Edward joined me soon. I waited patiently for him to speak because I knew what the subject would be already. "Jazz, listen. We're not trying to prevent you from having friends, but we just moved here. We paid for classes already; Carlisle got a job. We don't like ot move; we only do it when we have to."

I stared ahead, almost ready to yell. "So you think I'll kill her, but Emmett can follow her around, tickling and hugging her and that's fine?" I inquired softly. No, yelling wouldn't work. I was too angry for that.

"I never said that."

"Then what were you saying?"

"I'm saying that you're playing with fire. What if something does happen?"

I clenched my jaw angrily. "Don't you think I've thought of that already?" I demanded, but he knew. He'd heard exactly what I thought of as I debated. But I could not go on like I had those years in the past. I refused to. Alice was the key to a door I had tried to open a thousand times, an answer to a question I'd asked even more times.

If the answer is so close, who could refuse it?

Edward shook his head. "It wouldn't just effect you, Jasper. All of us would have to move," he announced, and he left me with that thought.

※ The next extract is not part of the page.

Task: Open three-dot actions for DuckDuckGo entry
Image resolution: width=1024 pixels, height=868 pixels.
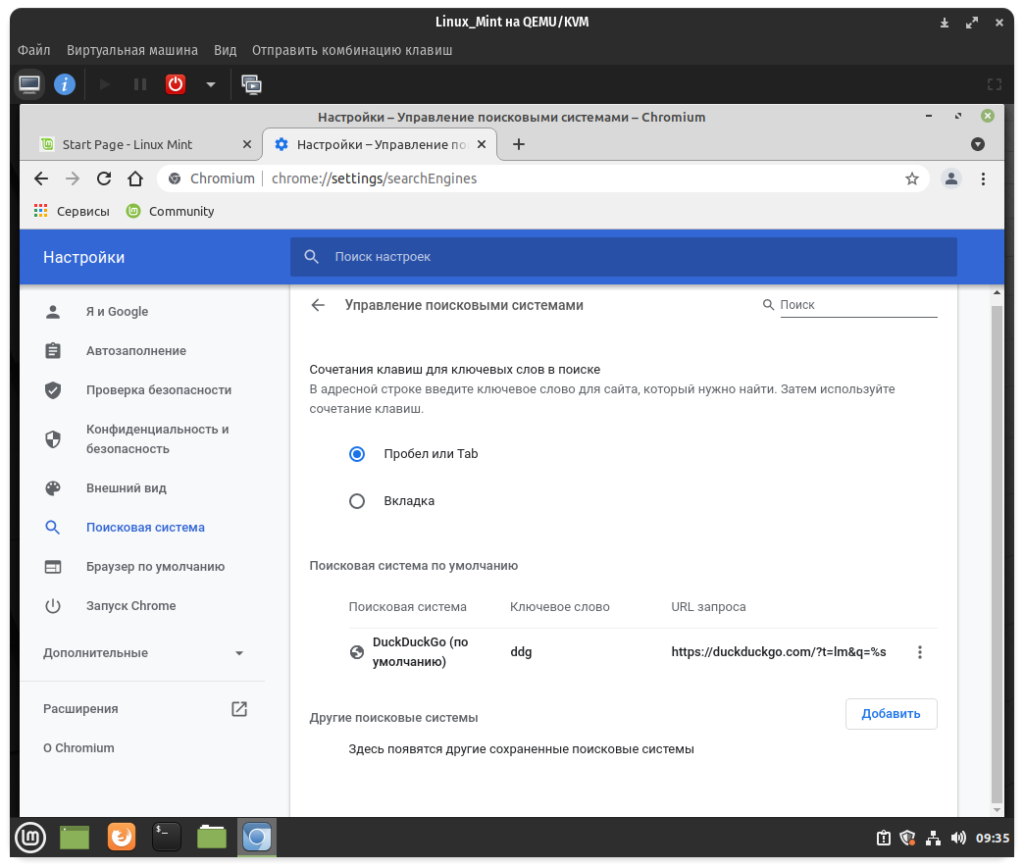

He was right, but I would not kill her. I would never do that! I had to take control of my life now. Alice was the only true friend I had; she would always be that way.

I groaned in annoyance, closing my eyes. The friendship was the only thing in my life that made sense.

Alice was walking towards me soon. I smiled at how she was talking to someone over her shoulder--was she ever alone?

I got out of my car and fell into step next to her easily. "Should we say seven for the ball then?" I inquired in a formal manner.

Alice nodded. "Sure, that sounds great," she replied.

I opened her car door for her and held her hand as she stepped in.

Until our next meeting, I would remember her last smile before she started her truck's engine and backed out, her eyes on me for the first few seconds. I could hear her heart pounding.